South Korea's parents, shaken by ferry disaster, send children to safety class
Published on Jun 13, 2014 3:23 PM
SEOUL (Reuters) - South Korean parents, well known for marching their children off to cram schools, have been enrolling their young ones in safety classes since hundreds of people were killed in a ferry sinking in April.
The ferry, the Sewol, overloaded and travelling too fast on a turn, capsized and sank off the south-west coast on April 16, killing more than 300 people, most of them children and teachers from the same school on a class trip.

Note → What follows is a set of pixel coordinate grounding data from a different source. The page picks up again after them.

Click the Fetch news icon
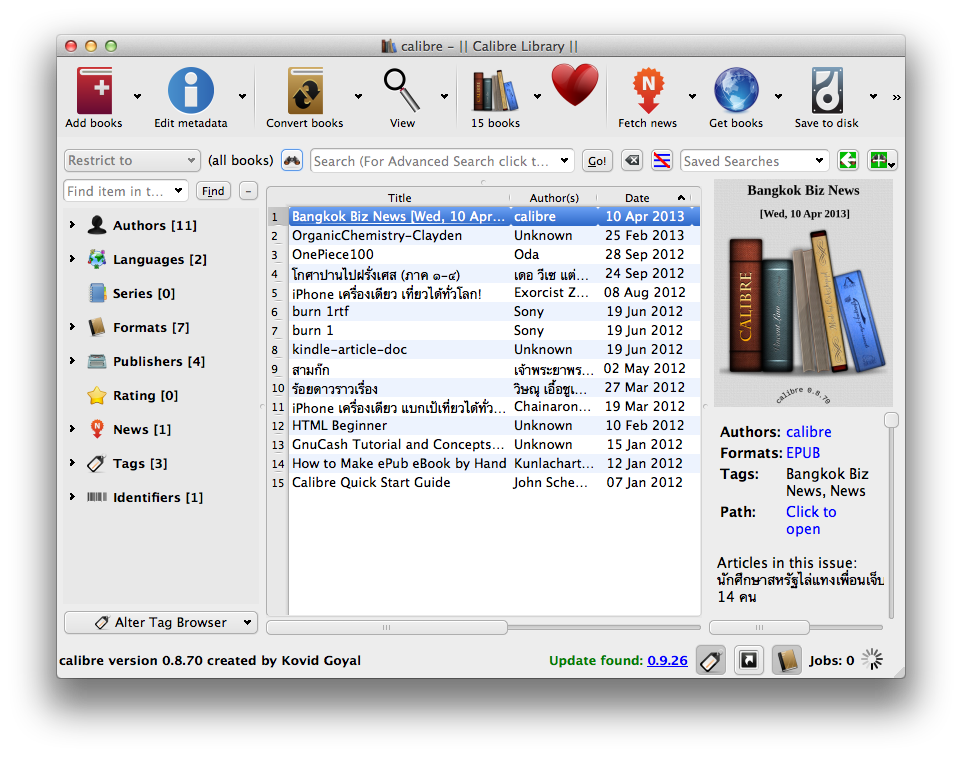The height and width of the screenshot is (757, 962). tap(647, 91)
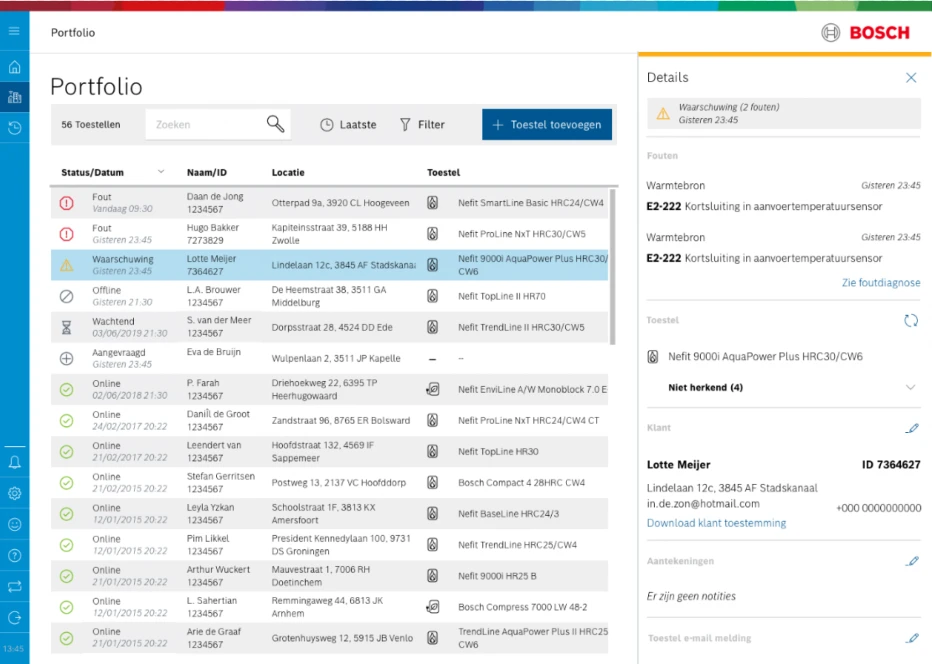Image resolution: width=932 pixels, height=664 pixels.
Task: Click Download klant toestemming link
Action: [x=716, y=523]
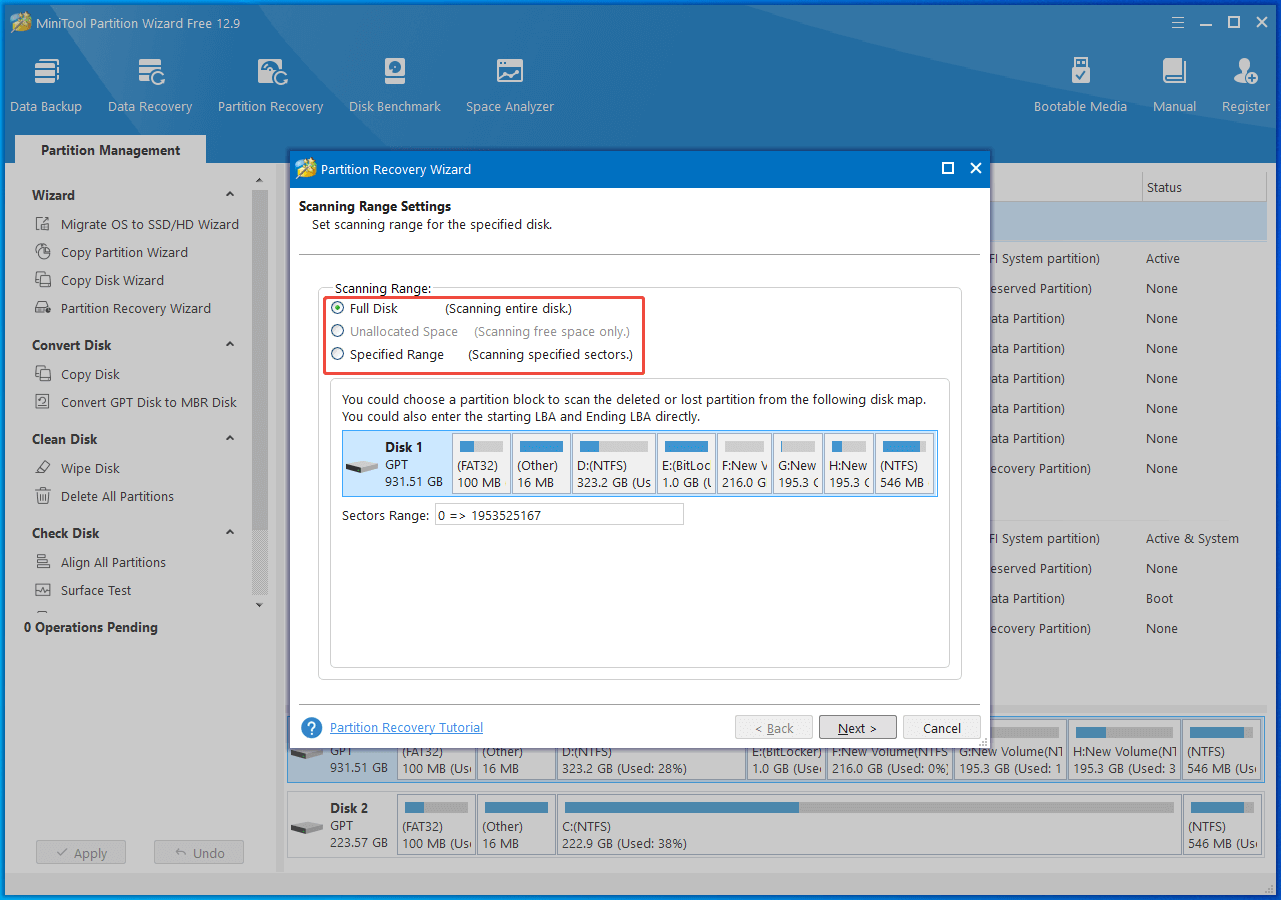Select the D:(NTFS) partition block

point(613,464)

The fire department in the capital, Seoul, said bookings for its safety classes had risen 20 per cent since the ferry accident. Sales of life jackets had more than doubled, said top discount retailer E-Mart. "The Sewol was different. Too many kids died and it struck the hearts of many parents," Ms Lee Eun Jung, a 46-year-old mother, said this week as she picked up her three girls coming out of a class on how to stay safe in fires and earthquakes. "We weren't affected by the accident but I've been heartbroken ever since," she said.
The Sewol was on a routine journey from Incheon on the mainland to the southern holiday island of Jeju when it went down. One of Ms Lee's daughters happened to be flying to Jeju on a school trip on the same day, making the disaster that much more poignant for their family. "This won't be forgotten. People will change a lot because of this," Ms Lee said.